WORK INSTRUCTION: Quote, exactly, the line holding "Given: Click the Brand row label" and all lines after it to the end of the records below. Exclude pictures.
+++ DATASET CONTENT +++
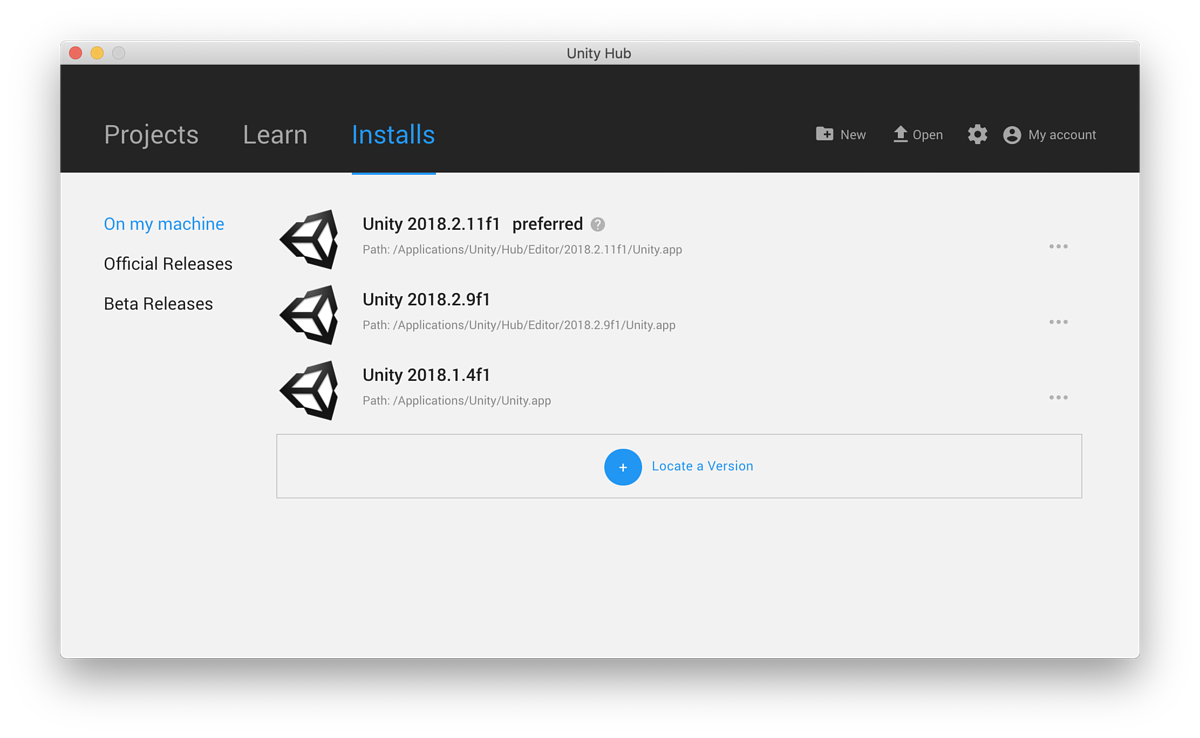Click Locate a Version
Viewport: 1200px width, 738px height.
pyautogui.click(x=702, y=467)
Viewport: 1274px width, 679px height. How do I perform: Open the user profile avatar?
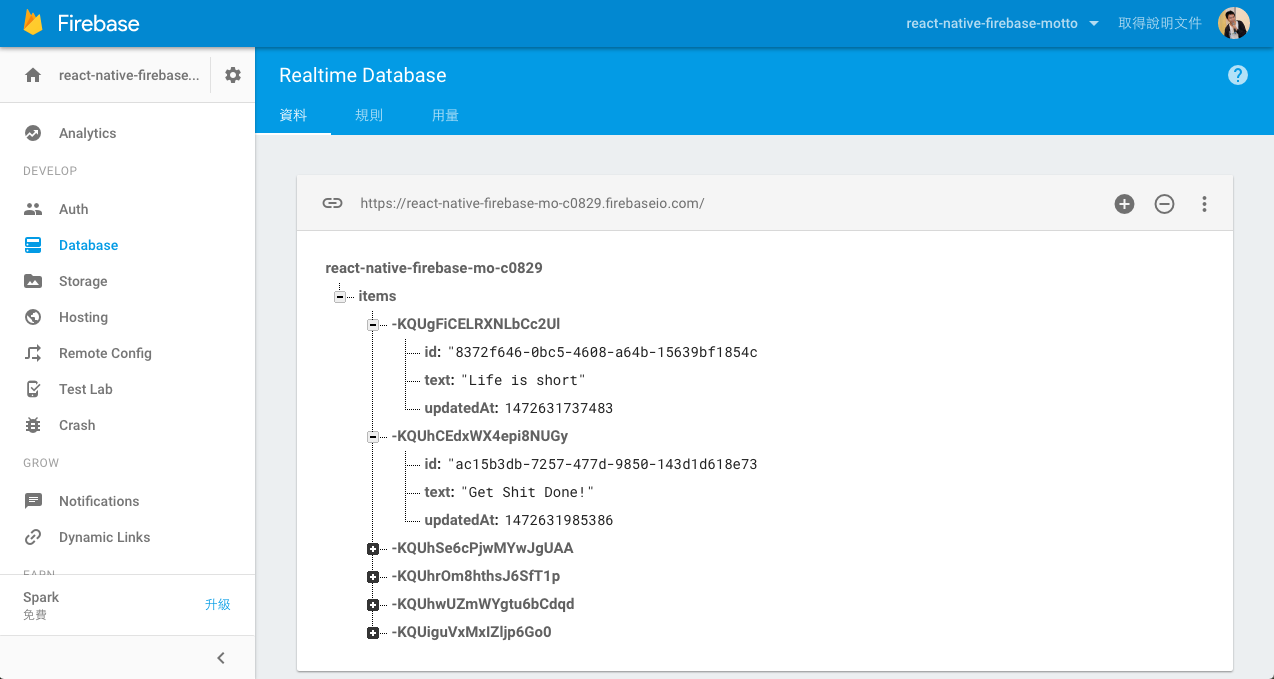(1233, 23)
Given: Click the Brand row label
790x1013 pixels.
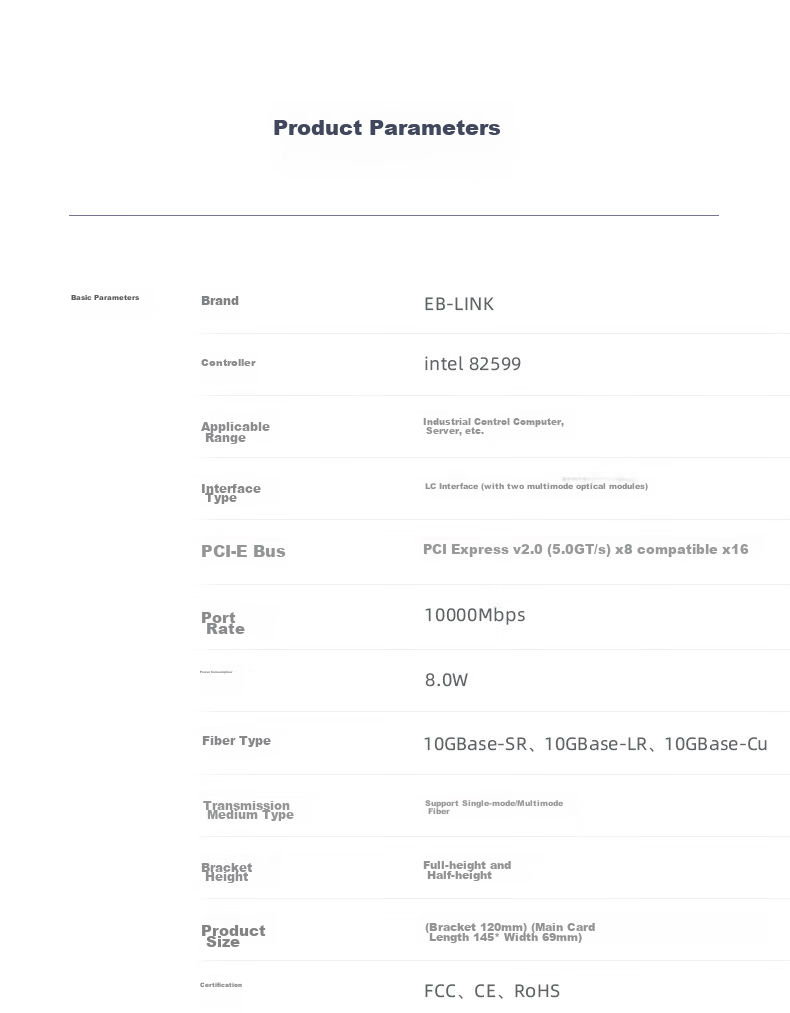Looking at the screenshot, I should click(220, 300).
+++
REPLY TO THE TASK:
Given: Click the Brand row label
790x1013 pixels.
Looking at the screenshot, I should click(220, 300).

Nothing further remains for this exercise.